Desert lions can be hunted in the name of sport (Paul Goldstein)
Blog Words : Paul Goldstein | 19 October

All in the name of 'sport'?

Following the death of a young, healthy male desert lion last week, award-winning wildlife photographer Paul Goldstein lets rip at trophy hunters

Try to imagine being a desert lion, imagine the enormous hardships of just putting food on the table. When you turn on the tap this morning, imagine what a lion goes through just to slake its thirst in one of the most inhospitable and driest wildernesses in the world.

Then imagine that some of your traditional enemies (ie bipeds) are actually researching your species, determined to make sure that your precarious existence can continue to be eked out.

Now imagine someone with a gun wanting to shoot you. This hunter is maybe a fat Texan crammed into some ludicrous camouflage, he/she already has many animal ‘scores’ printed on his reinforced bed-stand, and carcasses as wallpaper. Now paying $30,000 to shoot an old elephant bull on its last set of teeth about to die a long harrowing death from starvation, could, in some circle be defended, not a desert lion, not ever.

Thirteen days ago a ‘professional’ hunter (shall we change that erroneous term to murderer) shot and killed a productive male, ‘collared’ lion. The hunter had a permit and was warned not to put this particular animal in the cross hairs, but as a despicable trophy collector, he was only interested in the fully maned head that would look ‘good’ on his wall.

There are precious few lions in the desert let alone productive ones. Alive they are of huge benefit to the continuity of the bloodline and of course to tourists. Dead and it can wipe out whole genealogies but can of course light up any room in the hunters house. It is not just productive and breeding lions that are cherished targets, somehow each year several permits are given out to shoot breeding desert elephants!

DATA SECTION:
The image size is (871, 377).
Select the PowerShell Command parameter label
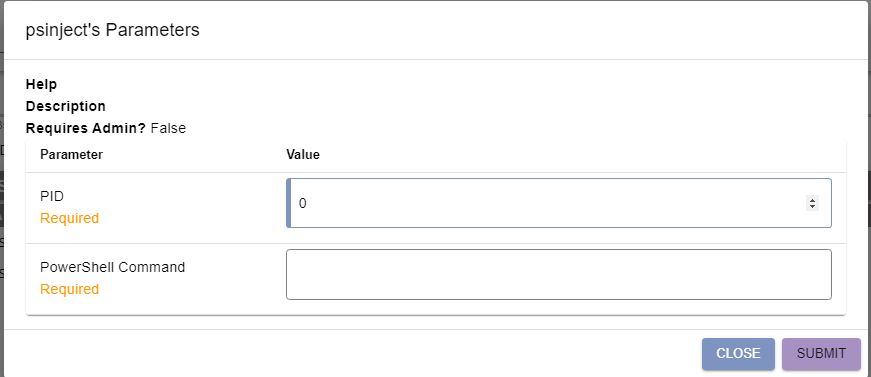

PROBLEMS TO SOLVE:
1. In the blog post on desert lion hunting, how long ago was the collared male lion shot?
2. Pick up the blog post on desert lion hunting after its last sentence and keep writing it.
The material comes from a separate source and has nothing to do with the desert lion blog post.

ANSWERS FOR THIS EXERCISE:
1. Thirteen days ago.

2.
Any fully paid up member of the human race would like to know how this was allowed to happen and how both the hunter and hunting company have escaped censure. The most likely result is a ‘paid off’ cover-up will take place with the whole affair stinking, both the carcass and the corruption of anyone involved with this slaughter.

Poaching is at an all-time high currently, rhino and elephant bodies littering the African continent. Do not have romantic notions of poachers being loin clothed with bows and arrows, they are sophisticated murderers with high tech gadgetry and ordnance. But there is no value in a lion’s head not even in the murky and absurd world of Chinese traditional medicine, to allow this sort of mindless destruction to gnaw at one of Africa’s most priceless birthrights.

One live dark-maned male lion is a priceless asset in any currency, one dead one is just another stinking stain on an already tarnished desert canvas.